== WRITTEN PROBLEM ==
Rewrite the lines of the material as a JSON list of strings, one string per line and no blank lines, starting with the line that contains "搅拌器如何进行选型 (129, 552)" and going on through the last line of the material.

▬▬▬▬▬▬▬▬▬▬

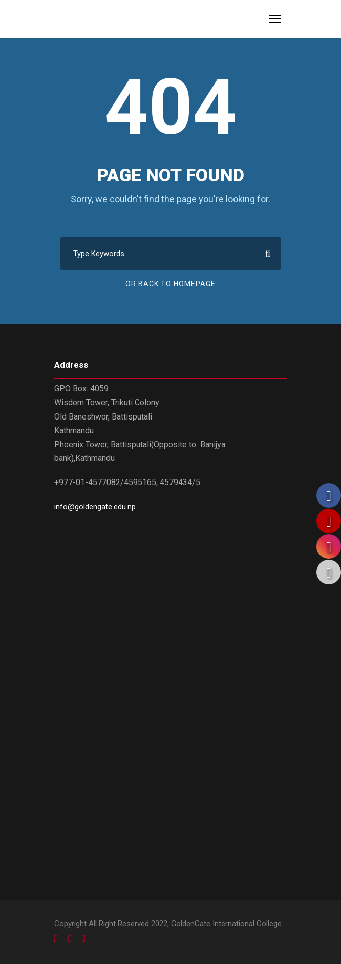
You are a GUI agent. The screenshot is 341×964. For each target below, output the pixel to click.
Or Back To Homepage (170, 284)
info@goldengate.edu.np (95, 506)
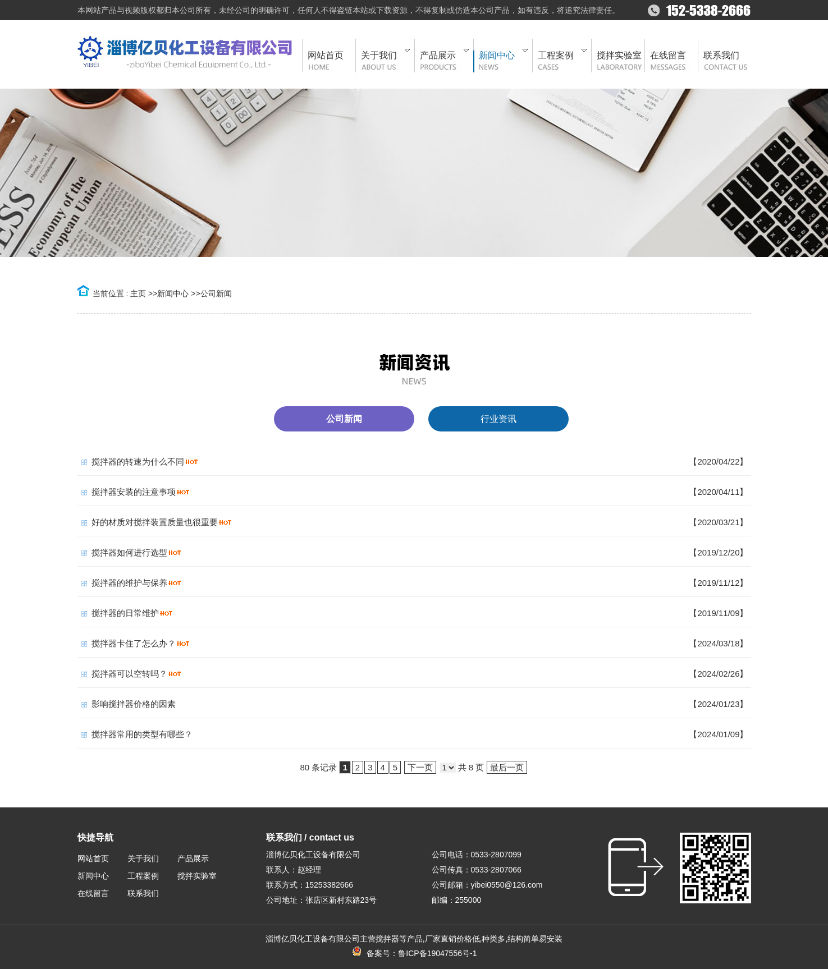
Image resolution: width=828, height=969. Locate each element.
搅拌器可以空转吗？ (129, 673)
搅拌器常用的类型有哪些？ (142, 734)
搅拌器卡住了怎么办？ (134, 643)
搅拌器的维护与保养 (129, 582)
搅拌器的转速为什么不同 (138, 461)
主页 (138, 293)
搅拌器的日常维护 (125, 613)
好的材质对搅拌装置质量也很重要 (155, 522)
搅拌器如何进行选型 (129, 552)
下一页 (420, 767)
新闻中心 (173, 293)
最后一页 (507, 767)
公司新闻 (216, 293)
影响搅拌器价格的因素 (134, 704)
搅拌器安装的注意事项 (134, 492)
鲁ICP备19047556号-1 (437, 953)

▬▬▬▬▬▬▬▬▬▬

== ANSWER TO THE EXERCISE ==
[
  "搅拌器如何进行选型 (129, 552)",
  "下一页 (420, 767)",
  "新闻中心 (173, 293)",
  "最后一页 (507, 767)",
  "公司新闻 (216, 293)",
  "影响搅拌器价格的因素 (134, 704)",
  "搅拌器安装的注意事项 (134, 492)",
  "鲁ICP备19047556号-1 (437, 953)"
]